What are histone variants and how do they influence gene regulation?
Histone variants replace canonical histones and impact chromatin structure:
H3.3 → Found in active genes, promotes transcription.
H2A.X → Involved in the DNA damage response (phosphorylated form: γH2AX).
How does Fluorescence In Situ Hybridization (FISH) detect imprinting disorders?
FISH uses fluorescent probes to detect chromosomal deletions in Angelman Syndrome & Prader-Willi Syndrome:
✔ Can identify 15q11-q13 deletions but CANNOT detect UPD or imprinting defects.
✔ Works best for large deletions but lacks fine resolution for smaller mutations.
How does Array Comparative Genomic Hybridization (array-CGH) work in imprinting disorder detection?
Array-CGH compares patient DNA to a reference genome to detect copy number variations (CNVs):
✔ Identifies deletions or duplications in the 15q11-q13 region for Angelman & Prader-Willi Syndrome.
✔ CANNOT detect uniparental disomy (UPD) or epigenetic changes.
What is SNP array analysis, and how can it detect Angelman Syndrome?
SNP arrays analyze single nucleotide polymorphisms (SNPs) to identify:
✔ Uniparental disomy (UPD) → Lack of heterozygosity suggests both copies are from one parent.
✔ Deletions in the 15q11-q13 region.
✔ Imprinting defects (if combined with methylation-specific analysis).
What additional test is needed to confirm imprinting defects?

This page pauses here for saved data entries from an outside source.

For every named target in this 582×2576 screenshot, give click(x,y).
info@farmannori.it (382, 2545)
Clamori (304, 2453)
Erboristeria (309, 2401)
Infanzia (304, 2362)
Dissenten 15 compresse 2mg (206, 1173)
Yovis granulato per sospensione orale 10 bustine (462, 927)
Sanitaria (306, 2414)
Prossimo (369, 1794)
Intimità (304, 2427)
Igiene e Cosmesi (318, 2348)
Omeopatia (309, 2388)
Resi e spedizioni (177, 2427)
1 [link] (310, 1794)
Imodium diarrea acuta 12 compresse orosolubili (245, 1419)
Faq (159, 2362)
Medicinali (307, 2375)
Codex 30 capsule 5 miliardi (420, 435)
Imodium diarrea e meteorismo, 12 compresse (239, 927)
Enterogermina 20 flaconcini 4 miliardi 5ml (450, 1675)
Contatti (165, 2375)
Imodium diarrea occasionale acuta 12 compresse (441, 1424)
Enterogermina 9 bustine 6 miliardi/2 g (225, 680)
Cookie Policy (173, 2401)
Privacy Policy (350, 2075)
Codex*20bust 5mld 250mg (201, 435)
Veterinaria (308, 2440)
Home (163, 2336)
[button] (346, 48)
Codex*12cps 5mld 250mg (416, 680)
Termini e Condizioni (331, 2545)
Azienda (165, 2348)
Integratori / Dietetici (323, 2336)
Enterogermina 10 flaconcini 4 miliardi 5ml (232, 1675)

Methylation-Specific PCR (MS-PCR) detects abnormal methylation patterns, confirming imprinting disorders when SNP array or array-CGH results are inconclusive.
What is Chromatin Looping
Chromatin looping brings distant parts of the DNA into close proximity, allowing regulatory elements like enhancers to effectively interact with promoters, even if they are linearly separated by large distances. This spatial organization within the nucleus is critical for the precise regulation of gene expression.
What are Topologically Associating Domains (TADs)?
Topologically Associating Domains (TADs) are 3D chromatin structures where DNA forms loops, bringing distant genomic regions physically close together to regulate gene expression.
🔬 Key Features:
✔ TADs facilitate or inhibit long-range chromatin interactions, influencing enhancer-promoter communication.
✔ Cohesin protein complex forms and holds these loops together.
✔ CTCF (CCCTC-binding factor) helps define TAD boundaries, preventing unwanted interactions between adjacent domains.
✅ Functions:
✔ Regulate gene expression by enhancing or insulating contacts between regulatory elements.
✔ Maintain genome organization within the nucleus.
✔ Disruptions in TAD structure can lead to diseases like cancer or developmental disorders.